Alma est désormais un centaure. En effet, la fintech française, spécialisée dans le paiement fractionné et différé, a enregistré 114 millions d’euros de revenus annuels récurrents (ARR) l’an passé, soit une hausse de 32 % sur un an. De quoi permettre à l’entreprise de boucler l’année 2025 avec un résultat net positif, sans toutefois préciser ce dernier.

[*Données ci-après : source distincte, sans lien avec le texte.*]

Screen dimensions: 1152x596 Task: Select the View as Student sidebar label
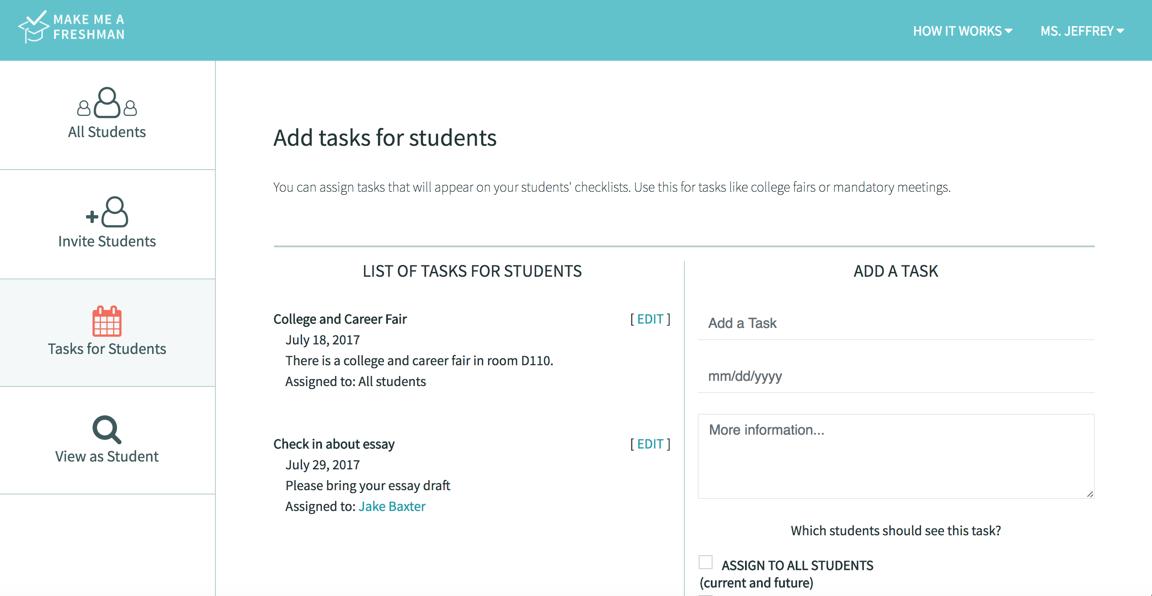(107, 456)

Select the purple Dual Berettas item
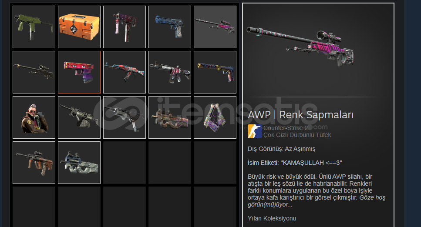pyautogui.click(x=215, y=117)
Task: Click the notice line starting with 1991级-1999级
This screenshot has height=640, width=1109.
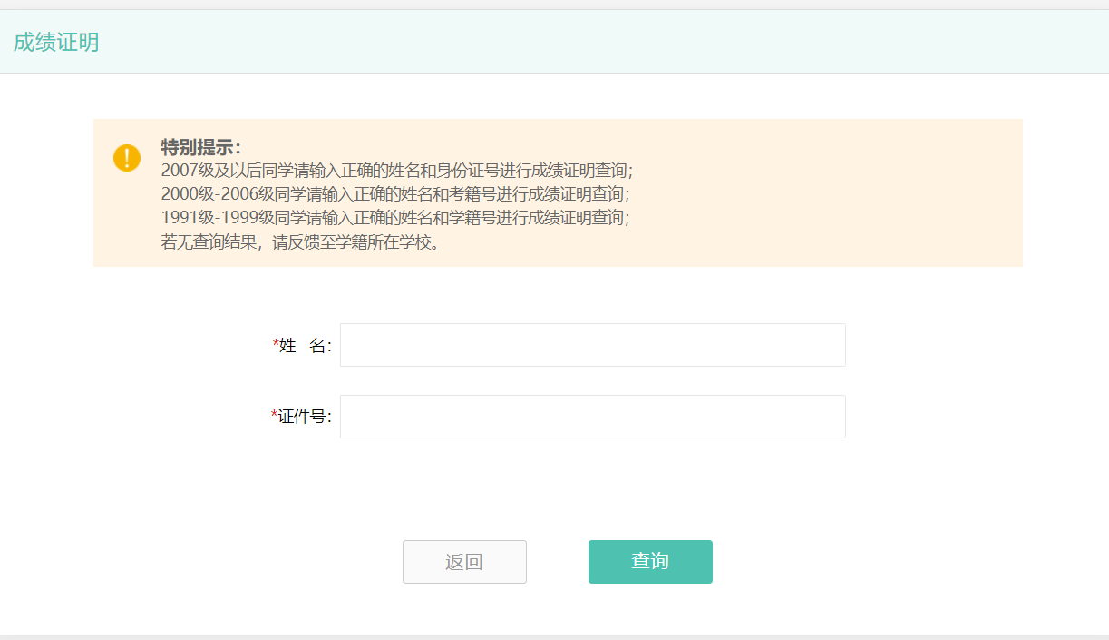Action: click(x=394, y=218)
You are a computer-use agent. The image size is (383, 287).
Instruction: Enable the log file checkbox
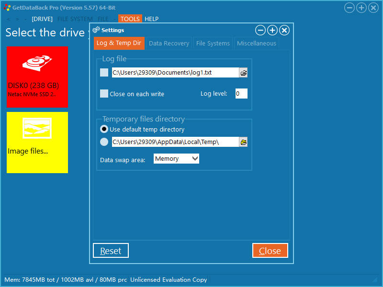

Pour Alma, c’est donc un cap symbolique qui vient d’être franchi sur un marché particulièrement exigeant. «Cela s’inscrit dans la continuité d’une marge opérationnelle positive depuis plusieurs années, et garantit à l’entreprise une croissance indépendante pérenne, sans besoin de nouveaux capitaux ou actionnaires pour financer son activité», indique la société tricolore. Pour financer son développement, cette dernière avait notamment levé 115 millions d’euros en février 2022. Une opération alors complétée par 95 millions en dette pour son activité opérationnelle de crédit aux consommateurs.

En 2025, Alma assure avoir séduit plus de 5 000 commerçants supplémentaires, comme La Redoute, LDLC, KLM et ManoMano, ce qui a porté à 23 000 son nombre de clients en Europe. En parallèle, l’entreprise indique avoir touché 2,3 millions de nouveaux consommateurs sur le Vieux Continent. Dans ce contexte, Alma a réalisé un volume d’affaires de 2,5 milliards d’euros en 2025, en progression de 30 % par rapport à 2024. Les secteurs du bien-être (volume de transactions en hausse de 57 %), du voyage (53 %), de l’électronique (40 %) et des télécoms (40 %) ont porté la croissance de la fintech lors de l’année écoulée.

Accélérer en Italie, en Espagne, au Portugal, en Allemagne et au Benelux

Présente dans une dizaine de pays européens, la société assure avoir connu une forte accélération en Italie, en Espagne et au Benelux. Mais c’est en Allemagne que la croissance a été la plus forte à l’international. «L’ambition est claire : accélérer notre leadership européen et continuer à transformer le paiement en plusieurs fois en une infrastructure simple, transparente et performante au service de l’économie réelle, portée par une croissance maîtrisée et une profitabilité pérenne», indique Louis Chatriot, co-fondateur et CEO d’Alma, qui a lancé la fintech française en 2017 avec Guillaume Desloges.

Alma va donc continuer à étoffer sa présence dans ces quatre marchés clés ainsi qu’au Portugal pour se faire un place de choix en Europe face au géant suédois Klarna. Ce dernier a levé 1,4 milliard de dollars dans le cadre de son IPO à Wall Street en septembre 2025. Si l’opération a valorisé le groupe scandinave à environ 15,1 milliards de dollars, un montant supérieur aux 14 milliards initialement visés mais largement en-dessous des 45,6 milliards de dollars enregistrés lors d'un tour de table de 2021, celui-ci ne vaut plus que 6 milliards à la Bourse de New York. Pour rappel, le paiement fractionné, ou «Buy Now Pay Later» (BNPL), est en plein essor depuis le début de la pandémie de Covid-19.